### Exercise brief
Transcribe the following records in full, exactly as shown.

### Input for this task
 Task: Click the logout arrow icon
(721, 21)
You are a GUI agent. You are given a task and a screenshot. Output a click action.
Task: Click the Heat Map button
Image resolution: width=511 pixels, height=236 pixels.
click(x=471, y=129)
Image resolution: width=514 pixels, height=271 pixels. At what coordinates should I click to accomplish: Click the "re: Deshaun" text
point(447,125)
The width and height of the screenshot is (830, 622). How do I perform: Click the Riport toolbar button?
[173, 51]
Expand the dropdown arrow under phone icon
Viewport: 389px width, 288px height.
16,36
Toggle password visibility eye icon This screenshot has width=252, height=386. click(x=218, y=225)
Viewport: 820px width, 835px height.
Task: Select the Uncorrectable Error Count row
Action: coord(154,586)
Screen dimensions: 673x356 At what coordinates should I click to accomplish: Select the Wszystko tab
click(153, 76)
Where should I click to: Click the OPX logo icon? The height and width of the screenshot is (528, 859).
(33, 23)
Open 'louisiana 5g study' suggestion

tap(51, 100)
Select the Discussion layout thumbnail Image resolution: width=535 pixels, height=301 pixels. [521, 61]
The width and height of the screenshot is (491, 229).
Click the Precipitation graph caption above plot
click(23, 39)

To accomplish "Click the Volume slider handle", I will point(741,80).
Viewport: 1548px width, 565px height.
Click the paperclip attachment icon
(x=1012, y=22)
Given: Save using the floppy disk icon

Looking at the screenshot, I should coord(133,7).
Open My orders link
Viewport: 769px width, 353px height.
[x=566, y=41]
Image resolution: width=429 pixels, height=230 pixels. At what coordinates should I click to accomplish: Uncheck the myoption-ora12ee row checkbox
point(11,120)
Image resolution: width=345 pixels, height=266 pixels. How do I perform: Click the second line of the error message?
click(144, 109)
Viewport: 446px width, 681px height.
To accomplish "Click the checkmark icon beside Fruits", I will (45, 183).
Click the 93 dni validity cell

### Solution below
 Task: Click the logout arrow icon
(721, 21)
You are a GUI agent. You are given a task and a screenshot. Output a click action.
Task: Click the Heat Map button
Image resolution: width=511 pixels, height=236 pixels.
click(x=471, y=129)
Image resolution: width=514 pixels, height=271 pixels. At what coordinates should I click to accomplish: Click the "re: Deshaun" text
point(447,125)
The width and height of the screenshot is (830, 622). How do I perform: Click the Riport toolbar button?
[173, 51]
Expand the dropdown arrow under phone icon
Viewport: 389px width, 288px height.
16,36
Toggle password visibility eye icon This screenshot has width=252, height=386. click(x=218, y=225)
Viewport: 820px width, 835px height.
Task: Select the Uncorrectable Error Count row
Action: coord(154,586)
Screen dimensions: 673x356 At what coordinates should I click to accomplish: Select the Wszystko tab
click(153, 76)
Where should I click to: Click the OPX logo icon? The height and width of the screenshot is (528, 859).
(33, 23)
Open 'louisiana 5g study' suggestion

tap(51, 100)
Select the Discussion layout thumbnail Image resolution: width=535 pixels, height=301 pixels. [521, 61]
The width and height of the screenshot is (491, 229).
Click the Precipitation graph caption above plot
click(23, 39)

To accomplish "Click the Volume slider handle", I will point(741,80).
Viewport: 1548px width, 565px height.
Click the paperclip attachment icon
(x=1012, y=22)
Given: Save using the floppy disk icon

Looking at the screenshot, I should coord(133,7).
Open My orders link
Viewport: 769px width, 353px height.
[x=566, y=41]
Image resolution: width=429 pixels, height=230 pixels. At what coordinates should I click to accomplish: Uncheck the myoption-ora12ee row checkbox
point(11,120)
Image resolution: width=345 pixels, height=266 pixels. How do I perform: Click the second line of the error message?
click(144, 109)
Viewport: 446px width, 681px height.
To accomplish "Click the checkmark icon beside Fruits", I will (45, 183).
Click the 93 dni validity cell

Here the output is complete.